At the conclusion of Nathaniel Hawthorne’s The Scarlet Letter we know that the detested Roger Chillingworth, Hester Prynnne's husband, deprived of his revenge, “withered up, shrivelled away and almost vanished from mortal sight,” dying within the year. He did, however, leave Pearl great wealth in his will, allowing her to go to Europe with her mother Hester and make a wealthy marriage.
Eventually returning to her cottage by the sea on the outskirts of Boston, Hester is this time a source of comfort and solace to other women, and resumes wearing the scarlet letter, which becomes a symbol of help. When she dies, she is buried next to Pearl's father Rev. Arthur Dimmesdale, and they share a simple tombstone inscribed "On a field, sable, the letter A gules." Though nobody knows Pearl's fate, we presume — because letters with seals of heraldry arrive for Hester and articles of luxury are found in her cottage — that she married well and had at least one child. In addition, Hester is seen embroidering baby garments – and most un-Puritan-like garments, at that.

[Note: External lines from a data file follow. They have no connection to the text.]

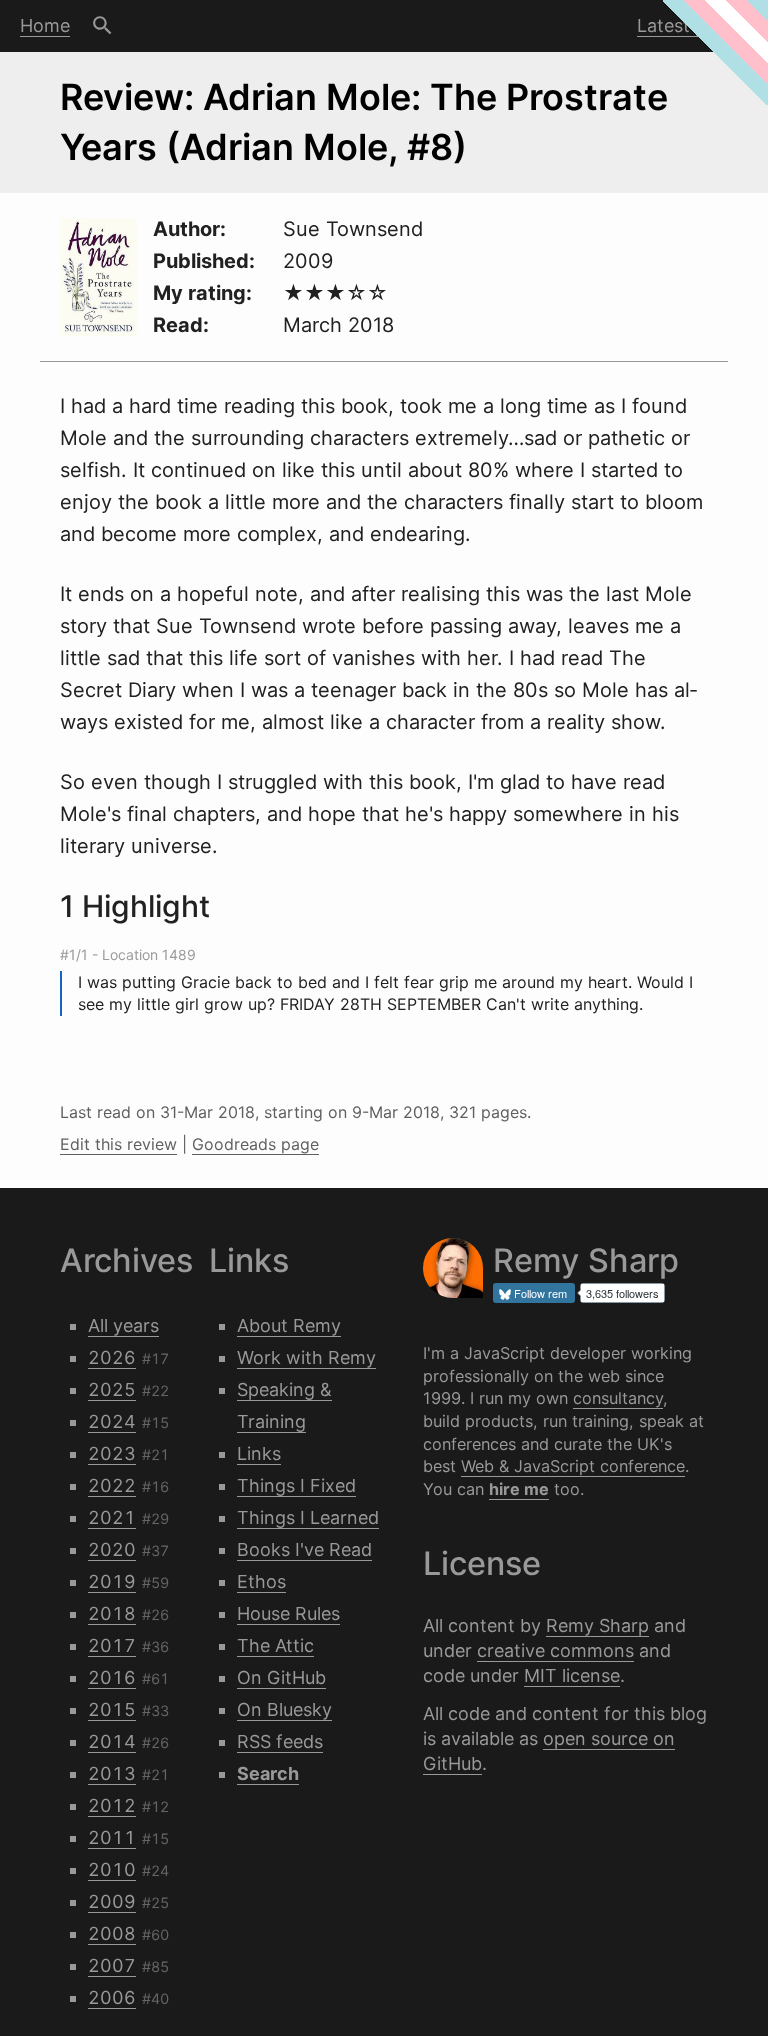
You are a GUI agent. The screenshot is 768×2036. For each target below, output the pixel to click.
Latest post (685, 25)
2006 (112, 1997)
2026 (112, 1357)
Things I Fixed (296, 1485)
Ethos (261, 1581)
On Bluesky (284, 1709)
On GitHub (281, 1677)
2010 (112, 1869)
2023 (112, 1453)
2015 (112, 1709)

Does this scenario portend a schlocky grand-"demon offspring" and a sequel? Most certainly not, but a classic may appeal to our natural inclination to fill in the gaps, account for “the lost years,” chronicle what we think is too open-ended a conclusion – or, for that matter, simply demands our attention because we just can’t seem to leave well enough alone. Into the breach of the Prynne family legend and legacy steps Deborah Noyes who, in 2005’s Angel and Apostle, takes up the dénouement and extends the story – mostly Pearl’s story from childhood into adulthood – from her perspective. And now Paula Reed, in Hester: The Missing Years of the The Scarlet Letter, focuses on mother Prynne as the author follows Hester and Pearl after they depart Boston and ship back over the Atlantic again.
While Angel and Apostle offers an interspersed crash course of such major Scarlet Letter events as Hester's punishment of holding her baby on the scaffold, refusal to name the baby's father, the intervention of the minister to allow Hester to keep her child, and the relationship of the minister with a doctor who connotes evil, it also is written with literary heft, and is beautifully expressive and lyrical in language and style that parallels the Hawthorne tenor and sensibility. In Scarlet Letter, Hester “had wandered, without rule or guidance, into a moral wilderness. Her intellect and heart had their home, as it were, in desert places, where she roamed as freely as the wild Indian in his woods.” Similarly, though more urgently in this case, Angel sees the ostracized seven-year-old Pearl escape the taunts and the abuse from other children, finding a familiar refuge:
It was the Lord's Day, and we were idle — I with the sting of stones at my back, they shrieking like brats possessed. Because I knew that no pack of holy pygmies would brave the wood without master or mother, I ran and ran, willing myself be an otter and the shade be water. How cool it was and dark, my wilderness. How sweetly it repelled them.
It was in these getaways that the willful and free-spirited Pearl meets a young blind boy named Simon Milton, whose dying mother is attended to by Hester. Simon finds an understanding soul in the precocious Pearl, and Pearl finds someone who is accepting of her as she is. It’s a refreshing change from
her tense relationship with her neglectful mother — Pearl’s first memory is of being rescued from sea by Dimmesdale after Hester had cast her off to drown. Noyes is unflinching in presenting such details in matter-of-fact manner.